Coen Niclai: It was kind of interesting, just feeling like you’re a freshman, but you’re really not. And so it was definitely a different kind of experience. You kind of have three years of high school rather than four. But I think once you kind of adjusted and you found your bearings, you kind of understood how to do it all.

Casey Grove: And I know you’ve got your experience, but, I mean, did you see that with your peers that were part of your class, too?

CN: Yeah, I think they, you could definitely tell the ones that are still trying to, kind of, hold on to being a freshman or still holding on to being in the middle school kind of era. And then you have the ones that are like, “Alright, I have three years now until I have to go to college, or I have to start my job.” And you can see, definitely, the different levels of maturity within each classroom.

CG: I heard that you’ve done some some volunteer work through school, both, I guess, peer mentorship, and then also working with some special needs kids in high school. Can you describe that for me? And what does that all entail?

CN: So the peer mentorship is like just helping freshmen just feel more at home and making them feel like they have people around them to talk to. And then, as for the special needs, it was “peer teaching” is what he called it. You just go into the classroom, you sit with a person, and you don’t really have to have any understanding. It’s just making sure they’re staying on task or helping them do something, and I think just helping you understand what their life adversity is. I think that really helps yourself and different life adverse situations as well.

CG: Yeah. And why is that important? Why is it important to you? Why do you think it’s important to other people to volunteer?

CN: I think if you just understand other people’s situations or understand people’s lives, it makes you more humble, because you’re understanding that you’re not better than anyone else. It’s, everyone’s going through their own things. And I think just volunteering is just understanding that people have their stories, and some are hard and some are easy, but I think just understanding it all is a really good life skill.

CG: Man, I gotta say, I know people that are 20 years older than you that I don’t think have figured that out yet. It’s refreshing to hear that.

CN: That’s good. That’s great.

CG: So you’re graduating here and like two days from from when we’re talking. And, you know, you’re gonna walk across the stage, they’re gonna hand you a diploma, what is it going to mean to you?

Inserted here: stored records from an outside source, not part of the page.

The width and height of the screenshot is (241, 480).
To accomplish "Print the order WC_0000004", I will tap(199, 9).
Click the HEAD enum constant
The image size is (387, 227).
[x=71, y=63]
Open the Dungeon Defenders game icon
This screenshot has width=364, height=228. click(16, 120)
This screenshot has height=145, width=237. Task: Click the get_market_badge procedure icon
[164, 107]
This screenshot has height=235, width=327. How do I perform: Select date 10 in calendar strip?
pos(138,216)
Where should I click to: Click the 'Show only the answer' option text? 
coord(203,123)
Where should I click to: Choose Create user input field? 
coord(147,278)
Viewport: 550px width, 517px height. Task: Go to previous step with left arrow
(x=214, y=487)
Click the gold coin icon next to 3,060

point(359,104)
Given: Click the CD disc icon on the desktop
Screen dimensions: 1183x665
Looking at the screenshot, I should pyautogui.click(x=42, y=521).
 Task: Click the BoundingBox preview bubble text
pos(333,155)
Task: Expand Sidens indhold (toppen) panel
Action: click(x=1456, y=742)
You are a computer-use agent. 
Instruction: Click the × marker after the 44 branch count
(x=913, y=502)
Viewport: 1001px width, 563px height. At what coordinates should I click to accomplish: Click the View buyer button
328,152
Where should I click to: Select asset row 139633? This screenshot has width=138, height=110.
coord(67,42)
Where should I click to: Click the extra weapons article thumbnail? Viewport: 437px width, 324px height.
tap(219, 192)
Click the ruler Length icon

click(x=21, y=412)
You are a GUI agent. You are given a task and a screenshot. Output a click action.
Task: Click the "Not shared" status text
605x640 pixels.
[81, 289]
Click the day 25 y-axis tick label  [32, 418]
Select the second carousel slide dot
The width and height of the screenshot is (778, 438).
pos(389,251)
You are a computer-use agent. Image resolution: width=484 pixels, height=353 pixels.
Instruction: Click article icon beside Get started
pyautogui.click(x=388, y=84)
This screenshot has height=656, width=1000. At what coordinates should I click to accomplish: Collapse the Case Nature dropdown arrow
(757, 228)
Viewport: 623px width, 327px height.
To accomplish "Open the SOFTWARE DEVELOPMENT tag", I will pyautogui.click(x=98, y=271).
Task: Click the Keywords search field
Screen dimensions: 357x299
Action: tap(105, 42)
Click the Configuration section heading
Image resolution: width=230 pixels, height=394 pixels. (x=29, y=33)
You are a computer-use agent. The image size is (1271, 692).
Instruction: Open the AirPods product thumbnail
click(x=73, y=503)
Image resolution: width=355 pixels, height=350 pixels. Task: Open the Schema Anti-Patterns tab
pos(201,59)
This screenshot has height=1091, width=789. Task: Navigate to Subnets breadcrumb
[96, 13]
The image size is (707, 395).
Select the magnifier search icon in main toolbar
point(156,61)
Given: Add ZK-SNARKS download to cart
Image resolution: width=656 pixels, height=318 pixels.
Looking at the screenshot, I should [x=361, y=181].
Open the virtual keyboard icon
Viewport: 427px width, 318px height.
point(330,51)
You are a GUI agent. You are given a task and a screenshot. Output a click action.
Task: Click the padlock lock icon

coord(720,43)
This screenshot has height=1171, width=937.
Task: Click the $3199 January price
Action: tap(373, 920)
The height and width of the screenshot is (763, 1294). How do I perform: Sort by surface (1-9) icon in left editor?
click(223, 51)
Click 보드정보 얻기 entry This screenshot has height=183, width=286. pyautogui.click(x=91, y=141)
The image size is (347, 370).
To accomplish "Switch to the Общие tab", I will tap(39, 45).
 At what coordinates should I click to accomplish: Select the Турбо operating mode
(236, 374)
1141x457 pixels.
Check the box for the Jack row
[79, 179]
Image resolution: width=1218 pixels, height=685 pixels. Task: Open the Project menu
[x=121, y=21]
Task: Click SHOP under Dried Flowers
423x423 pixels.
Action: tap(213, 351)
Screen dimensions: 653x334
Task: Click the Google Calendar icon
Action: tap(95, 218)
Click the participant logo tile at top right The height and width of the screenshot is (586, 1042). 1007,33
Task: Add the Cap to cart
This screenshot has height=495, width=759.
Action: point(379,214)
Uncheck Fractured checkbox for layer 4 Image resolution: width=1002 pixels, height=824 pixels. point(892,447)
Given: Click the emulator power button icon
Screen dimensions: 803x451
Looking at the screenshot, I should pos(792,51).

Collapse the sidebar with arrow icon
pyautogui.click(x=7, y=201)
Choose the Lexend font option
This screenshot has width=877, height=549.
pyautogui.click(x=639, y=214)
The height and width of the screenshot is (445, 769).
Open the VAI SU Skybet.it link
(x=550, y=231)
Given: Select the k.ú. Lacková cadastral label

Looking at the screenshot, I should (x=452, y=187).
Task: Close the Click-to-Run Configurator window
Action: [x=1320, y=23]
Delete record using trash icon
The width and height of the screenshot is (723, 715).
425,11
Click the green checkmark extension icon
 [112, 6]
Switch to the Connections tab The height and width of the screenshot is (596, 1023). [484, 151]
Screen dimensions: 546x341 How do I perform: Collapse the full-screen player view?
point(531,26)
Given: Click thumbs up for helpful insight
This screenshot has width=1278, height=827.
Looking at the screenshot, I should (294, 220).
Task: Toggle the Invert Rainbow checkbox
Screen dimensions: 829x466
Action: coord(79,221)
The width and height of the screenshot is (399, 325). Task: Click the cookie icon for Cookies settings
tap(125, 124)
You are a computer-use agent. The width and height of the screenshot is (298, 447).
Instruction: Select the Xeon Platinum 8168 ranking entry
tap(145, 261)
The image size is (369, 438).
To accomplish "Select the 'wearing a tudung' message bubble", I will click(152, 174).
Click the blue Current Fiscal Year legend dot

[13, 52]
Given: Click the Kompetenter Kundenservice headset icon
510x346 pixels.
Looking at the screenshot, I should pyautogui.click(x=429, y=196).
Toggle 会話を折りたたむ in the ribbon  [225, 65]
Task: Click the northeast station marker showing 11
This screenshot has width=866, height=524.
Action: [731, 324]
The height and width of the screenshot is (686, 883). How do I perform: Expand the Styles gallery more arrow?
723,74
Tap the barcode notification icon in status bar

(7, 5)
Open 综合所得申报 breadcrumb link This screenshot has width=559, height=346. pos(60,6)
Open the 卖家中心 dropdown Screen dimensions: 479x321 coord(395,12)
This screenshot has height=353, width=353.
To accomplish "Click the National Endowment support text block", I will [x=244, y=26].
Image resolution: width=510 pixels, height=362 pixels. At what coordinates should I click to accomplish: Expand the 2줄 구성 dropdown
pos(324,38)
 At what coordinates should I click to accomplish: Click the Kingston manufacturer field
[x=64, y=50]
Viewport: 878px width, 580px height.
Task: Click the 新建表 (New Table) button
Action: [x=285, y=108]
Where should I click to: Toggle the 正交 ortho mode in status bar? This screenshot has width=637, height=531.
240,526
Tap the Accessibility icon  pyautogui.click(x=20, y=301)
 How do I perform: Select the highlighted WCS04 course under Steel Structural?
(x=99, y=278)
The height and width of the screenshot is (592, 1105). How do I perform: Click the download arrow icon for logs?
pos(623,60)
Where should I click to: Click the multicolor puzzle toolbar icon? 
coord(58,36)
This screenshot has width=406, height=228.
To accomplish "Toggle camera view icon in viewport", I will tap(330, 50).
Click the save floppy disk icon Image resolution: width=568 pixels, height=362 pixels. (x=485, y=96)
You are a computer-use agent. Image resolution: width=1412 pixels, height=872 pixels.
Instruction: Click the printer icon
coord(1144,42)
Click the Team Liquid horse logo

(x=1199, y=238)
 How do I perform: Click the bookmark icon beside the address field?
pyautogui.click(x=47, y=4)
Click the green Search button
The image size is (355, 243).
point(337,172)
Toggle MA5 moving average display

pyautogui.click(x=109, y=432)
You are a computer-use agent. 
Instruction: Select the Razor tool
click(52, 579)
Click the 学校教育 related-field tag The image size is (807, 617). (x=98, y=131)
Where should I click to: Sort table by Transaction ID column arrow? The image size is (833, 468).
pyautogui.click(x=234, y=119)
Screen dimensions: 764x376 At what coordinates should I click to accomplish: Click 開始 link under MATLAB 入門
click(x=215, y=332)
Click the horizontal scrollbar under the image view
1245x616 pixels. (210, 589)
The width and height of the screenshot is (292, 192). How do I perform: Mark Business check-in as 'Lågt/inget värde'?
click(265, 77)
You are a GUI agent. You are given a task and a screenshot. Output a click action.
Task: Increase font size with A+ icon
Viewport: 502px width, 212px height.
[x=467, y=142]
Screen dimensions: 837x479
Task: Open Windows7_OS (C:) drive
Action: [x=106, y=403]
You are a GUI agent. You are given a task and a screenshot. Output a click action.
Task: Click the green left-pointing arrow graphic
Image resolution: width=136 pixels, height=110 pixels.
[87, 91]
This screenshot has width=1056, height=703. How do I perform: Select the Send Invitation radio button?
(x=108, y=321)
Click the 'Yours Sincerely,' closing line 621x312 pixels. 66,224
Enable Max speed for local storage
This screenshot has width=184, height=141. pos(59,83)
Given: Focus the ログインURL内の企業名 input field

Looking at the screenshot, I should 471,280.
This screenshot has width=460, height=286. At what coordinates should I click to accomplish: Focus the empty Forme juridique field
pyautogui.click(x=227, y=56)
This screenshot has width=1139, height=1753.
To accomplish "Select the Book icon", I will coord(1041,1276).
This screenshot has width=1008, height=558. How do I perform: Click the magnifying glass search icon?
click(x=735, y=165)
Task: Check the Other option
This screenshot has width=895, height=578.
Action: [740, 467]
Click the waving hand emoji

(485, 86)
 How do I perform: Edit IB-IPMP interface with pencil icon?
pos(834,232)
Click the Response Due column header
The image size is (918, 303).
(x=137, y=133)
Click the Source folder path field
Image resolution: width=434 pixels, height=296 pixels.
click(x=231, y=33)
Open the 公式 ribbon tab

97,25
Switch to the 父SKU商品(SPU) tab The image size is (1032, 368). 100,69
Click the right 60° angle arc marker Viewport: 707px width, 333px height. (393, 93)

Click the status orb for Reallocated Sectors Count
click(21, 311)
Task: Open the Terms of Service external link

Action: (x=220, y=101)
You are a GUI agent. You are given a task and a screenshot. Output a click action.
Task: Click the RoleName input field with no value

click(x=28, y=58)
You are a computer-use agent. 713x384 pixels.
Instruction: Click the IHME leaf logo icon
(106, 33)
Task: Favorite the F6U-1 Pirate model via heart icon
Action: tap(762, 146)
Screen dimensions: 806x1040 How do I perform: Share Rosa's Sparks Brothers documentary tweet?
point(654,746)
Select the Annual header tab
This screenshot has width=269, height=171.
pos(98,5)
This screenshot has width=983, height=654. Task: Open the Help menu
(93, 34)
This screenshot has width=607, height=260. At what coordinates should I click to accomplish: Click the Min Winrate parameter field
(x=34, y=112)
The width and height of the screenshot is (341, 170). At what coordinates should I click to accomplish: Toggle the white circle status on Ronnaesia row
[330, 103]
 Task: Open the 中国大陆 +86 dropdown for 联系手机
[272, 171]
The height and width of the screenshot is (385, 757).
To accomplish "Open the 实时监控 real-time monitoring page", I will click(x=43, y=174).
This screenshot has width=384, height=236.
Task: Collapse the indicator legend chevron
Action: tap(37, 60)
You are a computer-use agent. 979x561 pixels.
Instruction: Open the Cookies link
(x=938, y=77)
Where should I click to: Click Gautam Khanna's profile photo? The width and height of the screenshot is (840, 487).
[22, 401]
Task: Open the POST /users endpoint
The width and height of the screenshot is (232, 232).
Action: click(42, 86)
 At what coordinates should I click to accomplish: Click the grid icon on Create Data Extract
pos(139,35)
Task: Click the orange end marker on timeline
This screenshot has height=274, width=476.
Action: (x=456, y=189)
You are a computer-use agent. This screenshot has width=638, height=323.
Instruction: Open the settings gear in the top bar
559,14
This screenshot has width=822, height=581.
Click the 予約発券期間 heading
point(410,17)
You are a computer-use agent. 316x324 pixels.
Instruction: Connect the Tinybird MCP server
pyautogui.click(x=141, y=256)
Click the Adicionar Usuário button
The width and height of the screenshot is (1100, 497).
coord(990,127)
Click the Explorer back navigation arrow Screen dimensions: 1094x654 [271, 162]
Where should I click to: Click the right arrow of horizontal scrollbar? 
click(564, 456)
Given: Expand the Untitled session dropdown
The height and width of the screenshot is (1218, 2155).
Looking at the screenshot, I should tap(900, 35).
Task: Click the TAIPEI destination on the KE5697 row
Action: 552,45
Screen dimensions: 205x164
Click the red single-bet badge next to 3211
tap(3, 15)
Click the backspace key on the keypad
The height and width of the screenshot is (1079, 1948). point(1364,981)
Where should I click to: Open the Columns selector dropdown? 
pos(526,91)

CN: I think it means it means a lot. A lot of hard work and a lot of adversity, just going through high school and starting high school different than most kids and just knowing that we got four years done. But I think if you look at it as an achievement, as a birth of an achievement, is what it would be, just because you got work or you got college after. So I think celebrating on the day, and then knowing that after today, it’s, still got some hard work to keep going.